[[ Data to examine open ]]

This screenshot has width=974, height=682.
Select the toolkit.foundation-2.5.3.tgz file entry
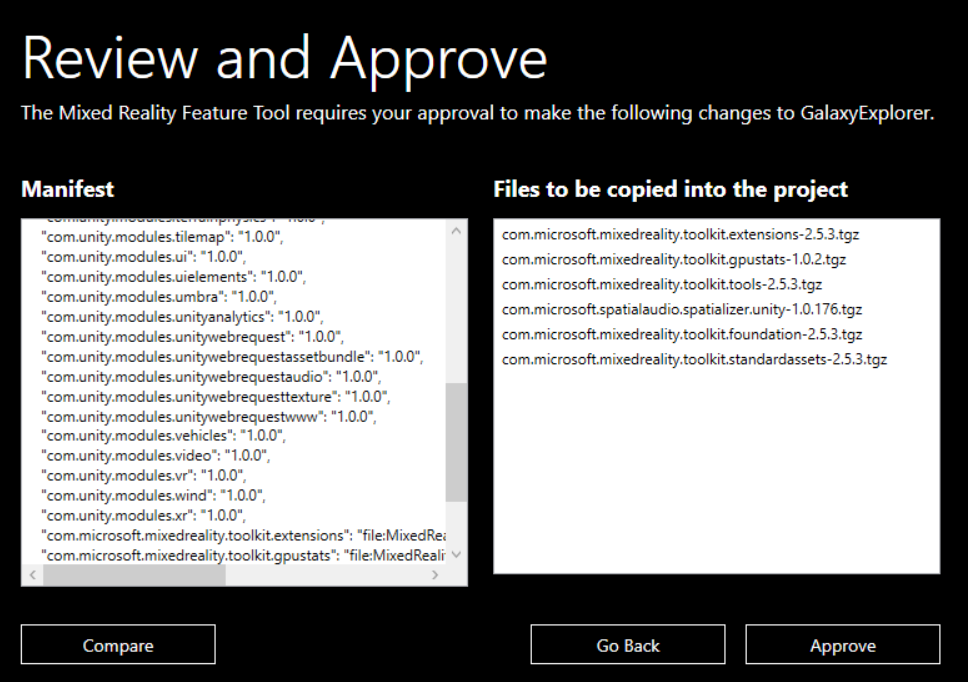tap(681, 334)
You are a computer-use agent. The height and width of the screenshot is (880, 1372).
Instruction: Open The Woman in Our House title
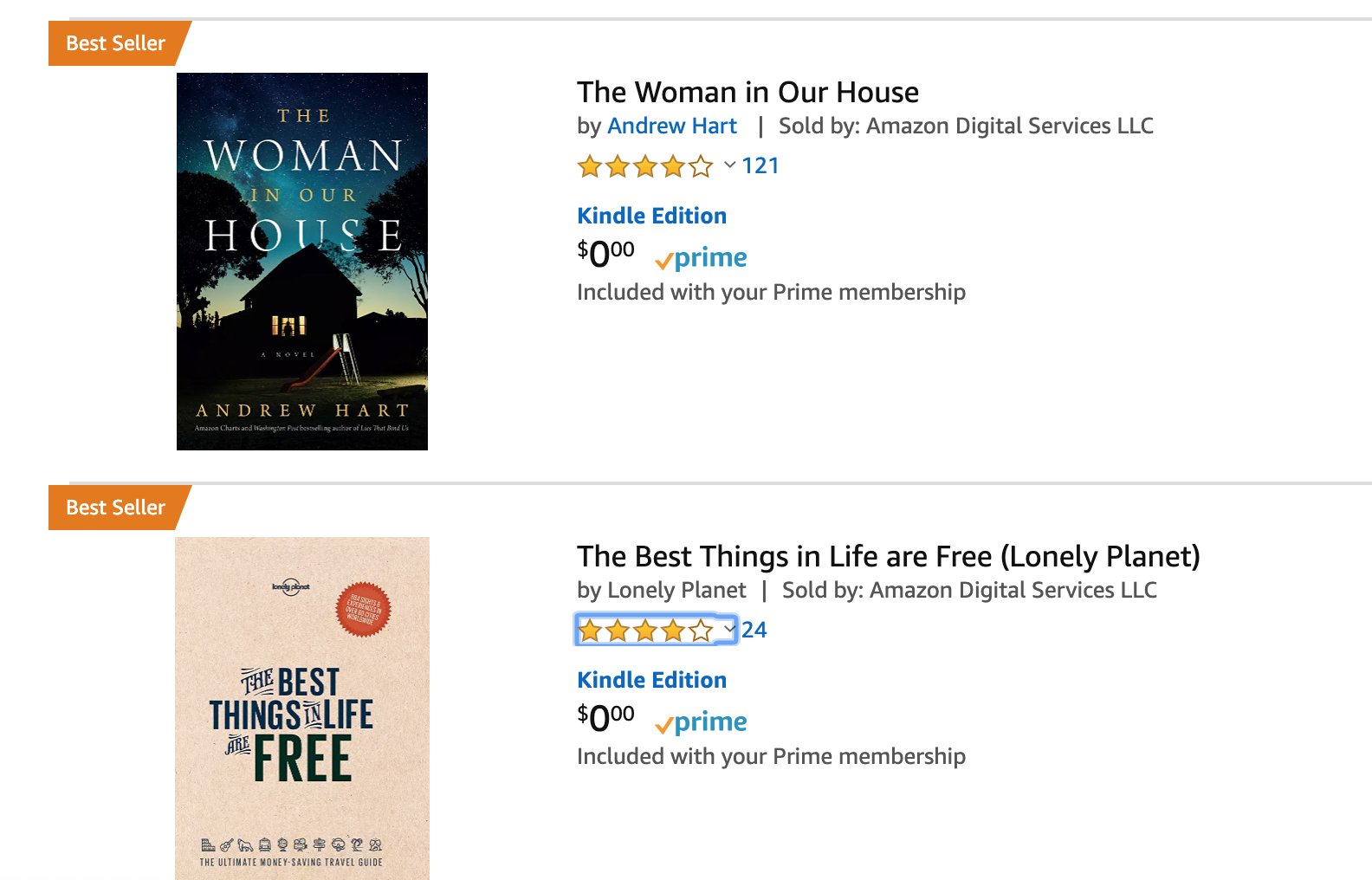(x=747, y=92)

[[ Data to examine closed ]]

Transcribe every record exactly and omit each image.

This screenshot has width=974, height=682.
Select the toolkit.foundation-2.5.3.tgz file entry
tap(681, 334)
You are a computer-use agent. The height and width of the screenshot is (880, 1372).
Instruction: Open The Woman in Our House title
(x=747, y=92)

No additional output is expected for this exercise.